Excerpted records
::::::

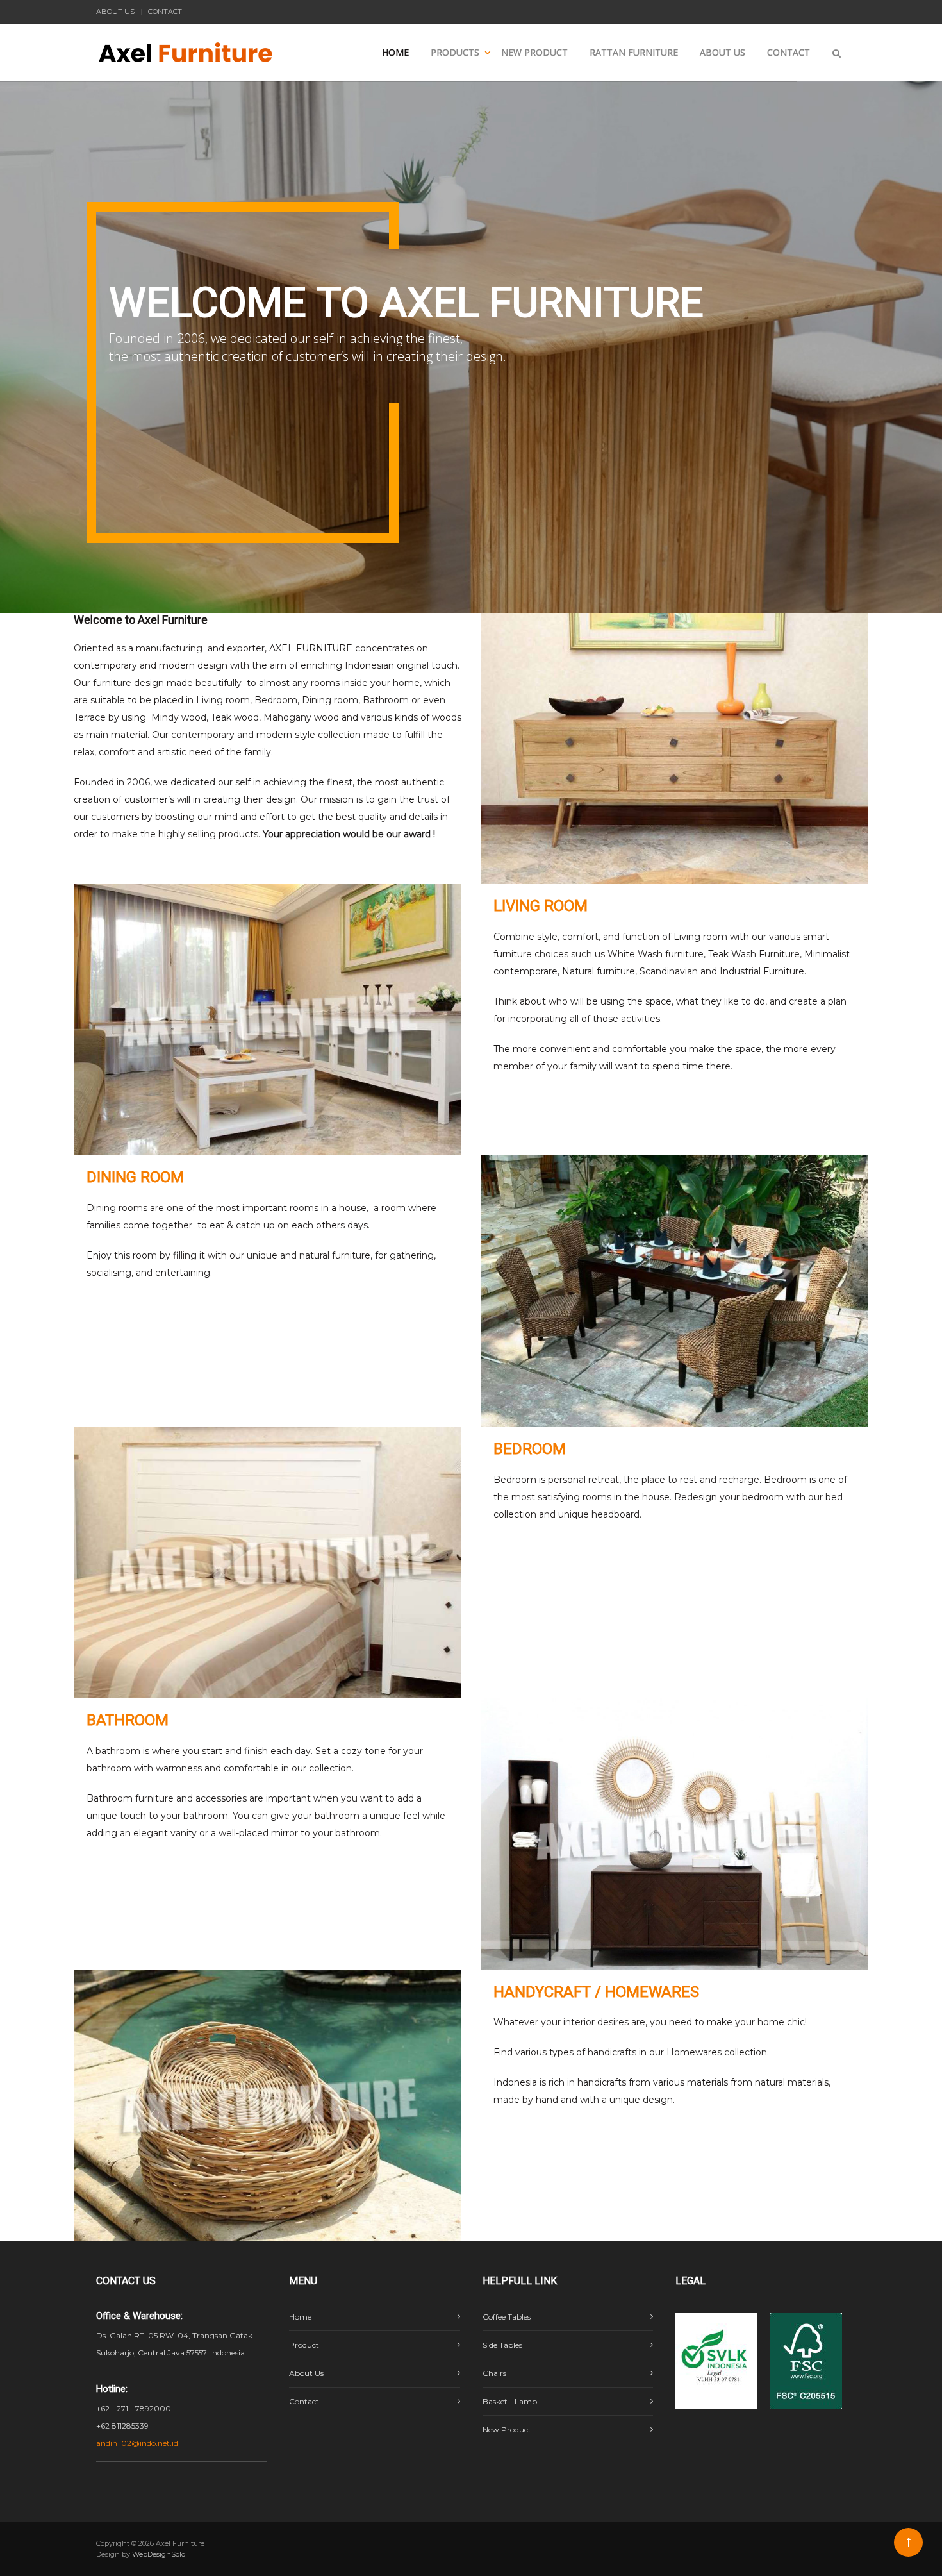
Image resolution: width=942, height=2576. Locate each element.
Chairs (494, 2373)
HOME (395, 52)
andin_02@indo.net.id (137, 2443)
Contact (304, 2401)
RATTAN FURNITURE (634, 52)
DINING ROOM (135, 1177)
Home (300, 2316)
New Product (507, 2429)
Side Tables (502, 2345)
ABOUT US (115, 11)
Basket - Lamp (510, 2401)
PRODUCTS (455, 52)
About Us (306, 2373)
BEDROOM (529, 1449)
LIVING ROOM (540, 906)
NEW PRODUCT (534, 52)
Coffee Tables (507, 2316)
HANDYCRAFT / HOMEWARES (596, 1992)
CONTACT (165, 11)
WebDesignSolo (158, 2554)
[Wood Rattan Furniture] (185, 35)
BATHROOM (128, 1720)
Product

::::::

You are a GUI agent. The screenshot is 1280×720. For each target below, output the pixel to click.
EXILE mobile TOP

::::::

Directive
Copy out the material from the line containing "Image resolution: width=942, height=2576." through the line containing "[Wood Rattan Furniture] (185, 35)", reproducing each line precisely.

Full response
Image resolution: width=942, height=2576. Locate each element.
Chairs (494, 2373)
HOME (395, 52)
andin_02@indo.net.id (137, 2443)
Contact (304, 2401)
RATTAN FURNITURE (634, 52)
DINING ROOM (135, 1177)
Home (300, 2316)
New Product (507, 2429)
Side Tables (502, 2345)
ABOUT US (115, 11)
Basket - Lamp (510, 2401)
PRODUCTS (455, 52)
About Us (306, 2373)
BEDROOM (529, 1449)
LIVING ROOM (540, 906)
NEW PRODUCT (534, 52)
Coffee Tables (507, 2316)
HANDYCRAFT / HOMEWARES (596, 1992)
CONTACT (165, 11)
WebDesignSolo (158, 2554)
[Wood Rattan Furniture] (185, 35)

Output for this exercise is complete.